MJ: "I agree. I definitely think it raises some new concerns, and even almost puts people in a panic. We have less than five years left of landfill space here just in Illinois alone. [But] recently I've come across the idea of plastic combustion for fueling. I don't know too much about it, but I think that with us having so many plastic materials, whether it be bottles, packaging, whatnot, not being able to get past the disposal process, instead being able to use those for fueling or energy, that would be a way to compensate this waste. Maybe further research on this idea would be warranted and helpful."

SD: Illinois governor J.B. Pritzker gave his budget address recently, and one of the things that caught our eye about it has to do kind of with what you've been looking into; it's a tax on plastic bags. Is that the right way to go for sustainability efforts? Or does that put too much of an economic burden on people who might not be able to afford much to start with?

MJ: "I do think that it's a step in the right direction, but think that it needs to be enforced in a way that incentivizes everyone and makes everyone aware that [we're] not just doing this to save you money or to try and charge you, but also to, you know, just have you make the greener decision, [which is] better for everyone."

CF: "Yeah, there's tons of people already doing this, and there's tons of people who have completely banned plastic bags. So instead of going the taxation route, they just completely removed the option. I mean, there's no one who hasn't seen no plastic bag drifting cross the street or something, so it'll cut down on the plastic that we have just out in the wild. I don't think it'll put too much of a economic stress on people because you still have the option to not use a plastic bag, you know, just get a reusable bag.
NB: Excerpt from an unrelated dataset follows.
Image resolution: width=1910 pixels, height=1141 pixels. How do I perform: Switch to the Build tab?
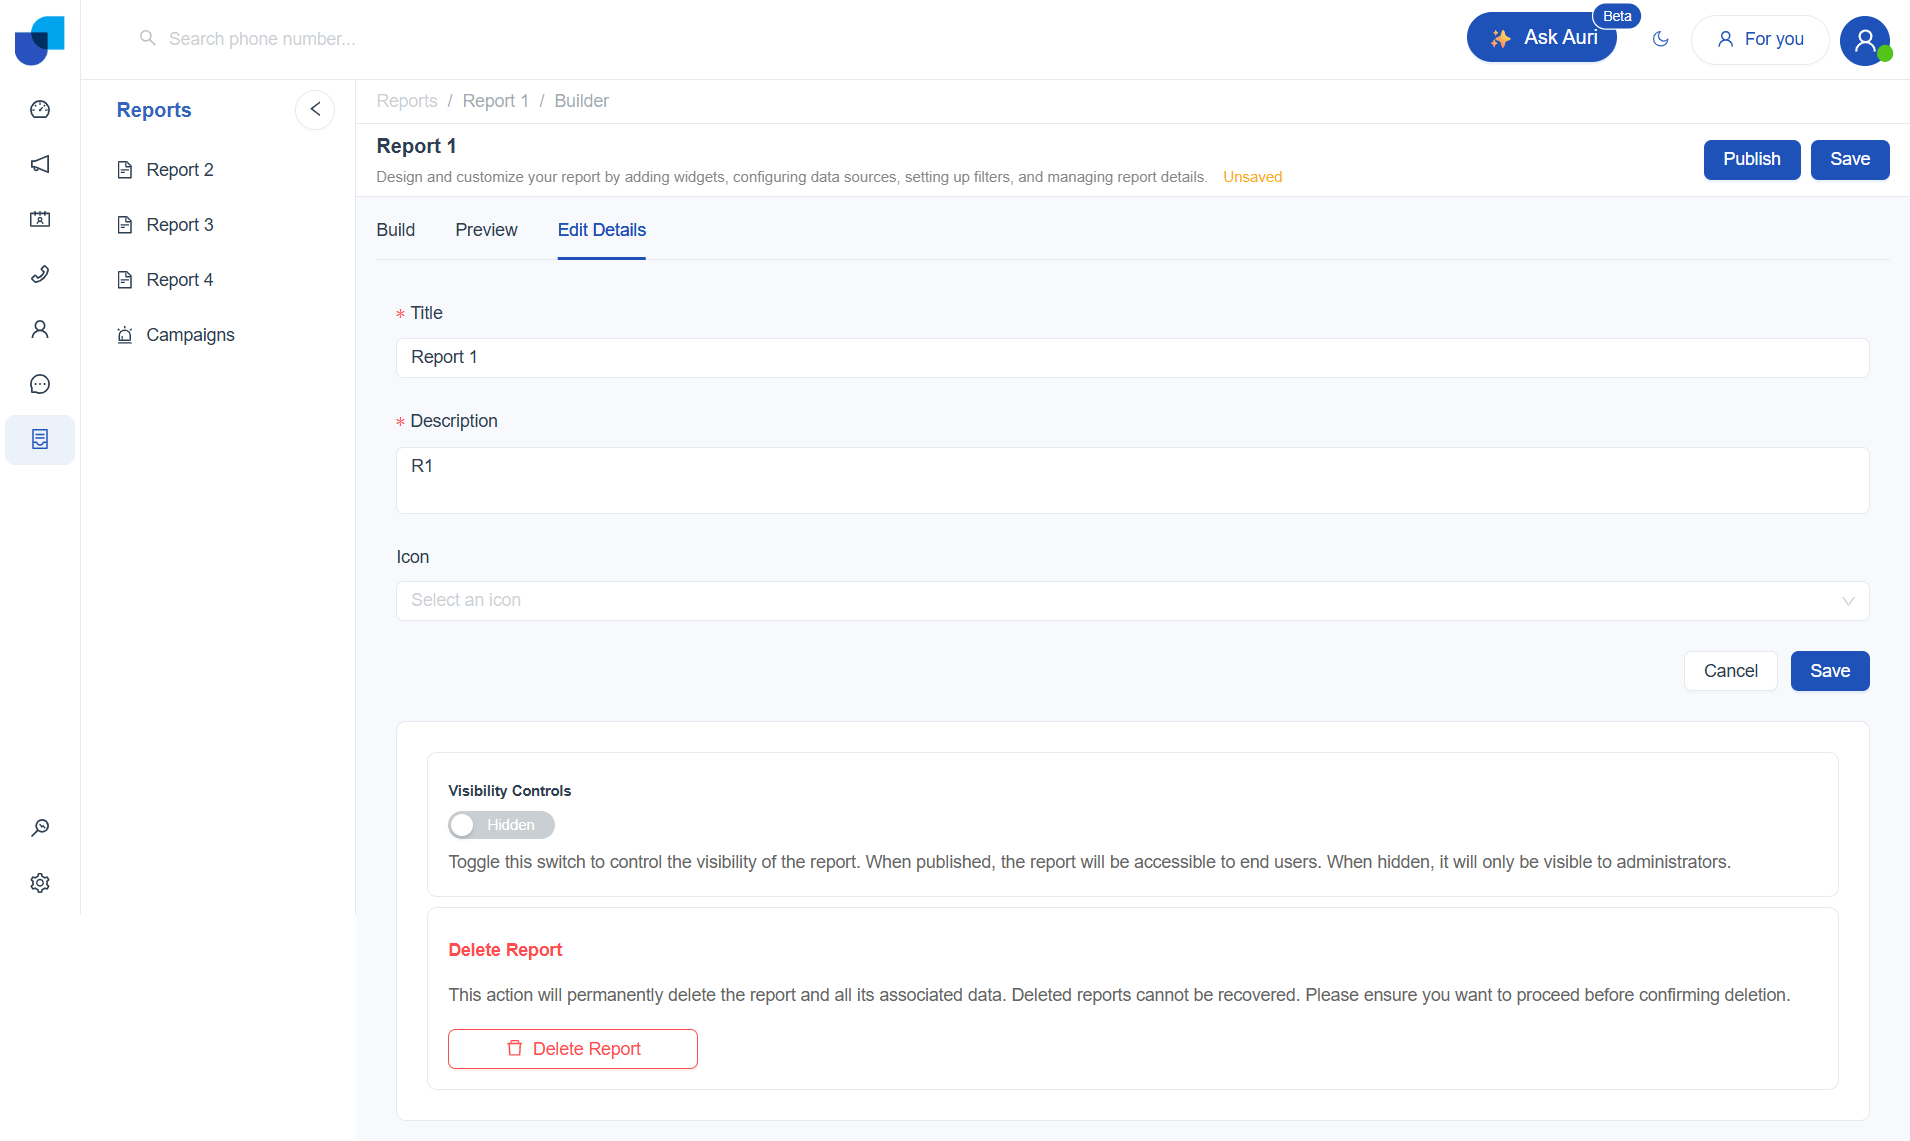click(395, 230)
I think they're, like, 50 cents or $1."

SD: Any advice for folks who are trying to start up eco-friendly initiatives? What would you tell them to do?

MJ: "Take action and do it. You know, it may seem really small; we’ve had small recycling initiatives, waste audits, sporting event campaigns, and it's really these small events and little actions that raise awareness and also bring inspiration to other students and give them the confidence that they can take similar actions."

Sam is a Public Affairs Reporting intern for spring 2018, working out the NPR Illinois Statehouse bureau.